Recent findings The associations of fractures of hip, wrist, forearm and other sites appear weak and only slightly higher than the risks in control populations matched for age. They may increase with drug exposure, but probably do so only in individuals in whom other risk factors are also operational (smoking, alcohol, poor nutrition, steroids, etc.). The risks of Clostridium difficile colitis, other enteric infections, small bowel bacterial overgrowth and possibly spontaneous bacterial peritonitis also appear increased. Impaired gastric secretion may adversely affect the absorption of various nutrients, but their clinical impact is ill defined. Potentially more important are the consequences of hypergastrinemia, including rebound hypersecretion of acid, and possible development of various cancers, including carcinoid tumors. Effects of other drugs, including clopidogrel, on metabolism are reviewed, but clouded by uncertainties.
Summary The safety of long-term PPI administration needs serious prospective study.

Introduction

The widespread use of proton pump inhibitor drugs (PPIs) world wide for almost two decades is gradually increasing concern among physicians and the public that their benefits may be attended by a variety of risks that until recently have received little attention.
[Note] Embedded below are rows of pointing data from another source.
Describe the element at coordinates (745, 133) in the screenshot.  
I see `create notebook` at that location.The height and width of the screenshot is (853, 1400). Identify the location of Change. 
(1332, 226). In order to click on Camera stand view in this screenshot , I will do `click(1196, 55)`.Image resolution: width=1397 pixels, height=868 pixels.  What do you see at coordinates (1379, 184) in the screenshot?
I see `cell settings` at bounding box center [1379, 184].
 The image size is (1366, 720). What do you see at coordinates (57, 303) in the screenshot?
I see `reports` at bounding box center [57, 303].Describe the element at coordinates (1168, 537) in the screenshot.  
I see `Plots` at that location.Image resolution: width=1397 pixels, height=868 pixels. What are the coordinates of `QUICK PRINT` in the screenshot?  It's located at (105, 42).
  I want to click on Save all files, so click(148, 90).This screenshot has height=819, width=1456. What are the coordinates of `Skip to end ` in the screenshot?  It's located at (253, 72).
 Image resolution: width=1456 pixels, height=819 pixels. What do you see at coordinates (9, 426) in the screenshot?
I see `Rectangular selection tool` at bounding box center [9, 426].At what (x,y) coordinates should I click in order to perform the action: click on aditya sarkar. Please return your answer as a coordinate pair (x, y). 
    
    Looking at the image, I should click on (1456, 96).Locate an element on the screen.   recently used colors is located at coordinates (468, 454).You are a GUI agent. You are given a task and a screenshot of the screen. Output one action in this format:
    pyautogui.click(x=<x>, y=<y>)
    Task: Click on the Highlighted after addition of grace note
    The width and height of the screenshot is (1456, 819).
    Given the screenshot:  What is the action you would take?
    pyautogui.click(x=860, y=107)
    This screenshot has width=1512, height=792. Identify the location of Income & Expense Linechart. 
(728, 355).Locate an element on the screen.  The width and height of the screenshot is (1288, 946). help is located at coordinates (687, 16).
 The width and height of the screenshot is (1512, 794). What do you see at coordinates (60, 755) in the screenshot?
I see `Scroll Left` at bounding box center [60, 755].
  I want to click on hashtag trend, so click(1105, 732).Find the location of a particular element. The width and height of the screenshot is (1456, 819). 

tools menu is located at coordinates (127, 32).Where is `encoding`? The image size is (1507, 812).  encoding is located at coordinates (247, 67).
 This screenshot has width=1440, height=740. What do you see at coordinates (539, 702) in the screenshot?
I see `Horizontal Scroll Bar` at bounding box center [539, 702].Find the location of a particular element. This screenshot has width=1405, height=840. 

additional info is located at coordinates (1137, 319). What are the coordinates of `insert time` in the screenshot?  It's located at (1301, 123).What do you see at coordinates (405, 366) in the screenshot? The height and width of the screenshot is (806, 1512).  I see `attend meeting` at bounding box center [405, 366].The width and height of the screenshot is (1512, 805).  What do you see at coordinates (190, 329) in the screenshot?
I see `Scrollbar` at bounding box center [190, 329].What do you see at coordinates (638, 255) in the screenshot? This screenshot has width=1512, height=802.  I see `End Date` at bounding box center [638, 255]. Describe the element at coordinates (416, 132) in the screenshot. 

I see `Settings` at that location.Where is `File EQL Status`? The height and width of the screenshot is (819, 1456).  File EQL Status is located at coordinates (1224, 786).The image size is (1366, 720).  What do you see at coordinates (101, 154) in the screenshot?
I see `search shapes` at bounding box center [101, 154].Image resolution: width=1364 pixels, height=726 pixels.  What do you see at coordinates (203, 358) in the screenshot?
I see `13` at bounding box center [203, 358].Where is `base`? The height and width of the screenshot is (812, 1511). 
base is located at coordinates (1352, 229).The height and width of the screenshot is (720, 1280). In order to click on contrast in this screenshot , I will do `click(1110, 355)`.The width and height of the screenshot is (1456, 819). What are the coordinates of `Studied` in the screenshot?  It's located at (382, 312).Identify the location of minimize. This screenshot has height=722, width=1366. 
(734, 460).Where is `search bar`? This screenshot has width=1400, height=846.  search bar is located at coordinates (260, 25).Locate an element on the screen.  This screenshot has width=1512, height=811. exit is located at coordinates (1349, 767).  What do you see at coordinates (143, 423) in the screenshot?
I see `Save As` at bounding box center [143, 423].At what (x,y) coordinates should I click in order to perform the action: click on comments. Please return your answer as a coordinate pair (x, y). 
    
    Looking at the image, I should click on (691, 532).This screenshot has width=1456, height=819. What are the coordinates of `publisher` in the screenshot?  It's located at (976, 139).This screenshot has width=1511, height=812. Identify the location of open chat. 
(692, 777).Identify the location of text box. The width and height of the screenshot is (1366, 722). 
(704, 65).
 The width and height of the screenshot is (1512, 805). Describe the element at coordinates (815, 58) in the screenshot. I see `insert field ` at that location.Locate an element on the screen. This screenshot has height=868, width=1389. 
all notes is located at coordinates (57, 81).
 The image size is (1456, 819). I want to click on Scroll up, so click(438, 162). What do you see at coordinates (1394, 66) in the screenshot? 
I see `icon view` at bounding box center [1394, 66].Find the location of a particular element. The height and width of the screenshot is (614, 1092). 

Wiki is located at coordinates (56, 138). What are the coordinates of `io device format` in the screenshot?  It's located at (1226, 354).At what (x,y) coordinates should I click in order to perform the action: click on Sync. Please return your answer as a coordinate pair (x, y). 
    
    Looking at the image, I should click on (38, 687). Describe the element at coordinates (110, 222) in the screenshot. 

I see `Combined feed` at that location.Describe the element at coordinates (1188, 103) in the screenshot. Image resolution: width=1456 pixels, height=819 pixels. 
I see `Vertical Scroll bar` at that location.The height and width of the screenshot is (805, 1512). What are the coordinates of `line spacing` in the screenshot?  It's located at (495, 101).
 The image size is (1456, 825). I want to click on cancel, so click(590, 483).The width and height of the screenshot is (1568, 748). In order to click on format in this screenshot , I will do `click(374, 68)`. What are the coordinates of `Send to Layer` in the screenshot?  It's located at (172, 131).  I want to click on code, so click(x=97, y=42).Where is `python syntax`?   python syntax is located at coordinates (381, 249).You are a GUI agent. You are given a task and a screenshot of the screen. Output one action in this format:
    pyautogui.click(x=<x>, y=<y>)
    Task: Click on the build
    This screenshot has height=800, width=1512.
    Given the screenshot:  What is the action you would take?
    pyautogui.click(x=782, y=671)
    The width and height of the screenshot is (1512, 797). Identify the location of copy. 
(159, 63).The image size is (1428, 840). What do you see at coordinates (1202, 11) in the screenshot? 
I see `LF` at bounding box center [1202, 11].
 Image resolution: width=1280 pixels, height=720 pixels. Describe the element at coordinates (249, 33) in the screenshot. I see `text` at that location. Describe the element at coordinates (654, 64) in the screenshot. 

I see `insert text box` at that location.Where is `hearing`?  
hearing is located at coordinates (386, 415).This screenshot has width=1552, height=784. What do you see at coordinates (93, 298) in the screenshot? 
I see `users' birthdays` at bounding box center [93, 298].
Based largely on observational studies, a number of adverse drug reactions (ADRs) have emerged as likely or possibly associated with PPI therapy. Such ADRs are either uncommon in incidence, or associated only with prolonged use or high doses of the drugs. Not all these ADRs are class effects, although often erroneously treated as such, and some may occur only in subpopulations, susceptible because of age, genetics, comorbidity or environmental factors such as Helicobacter pylori infection or cotherapy with other agents.

The incidences of minor adverse events, identified in premarketing clinical trials, are typically of the order of 1–5% and include headache, diarrhea, constipation, nausea and rash, with little difference between products and with only minor differences from those seen with H2-receptor antagonists (H2RAs) or placebo. These effects of therapy will not be discussed here except to say that the short-term use of the drugs in recommended doses is generally well tolerated, even in children, the fetus, the pregnant and the elderly, with only rare exceptions. Nonetheless, from studies not designed to determine drug safety systematically, a number of associated ADRs have emerged and are the focus of this brief commentary. Due to limitations of space, this review will not attempt to discuss all relevant studies or provide detailed bibliographic references: for more information on specific points, the interested reader is referred to other recent reviews.[1,2•–4•]

The available literature mainly identifies associations of PPI therapy, often weak, and frequently accompanied by unsupported speculations as to the mechanisms that underlie them. However, such observational data, despite the listed imperfections, are often later borne out by the results of randomized controlled trials (RCTs), and prove to have furnished valuable clues to important effects, unrecognized prior to extensive postmarketing use. That these suspected ADRs are unproven in no way justifies the belief that PPI therapy is completely well tolerated. Most prominent among associations of ADRs with long-term PPI therapy are concerns about the risks of bone fractures, increased susceptibility to infections and effects of altered gastric function.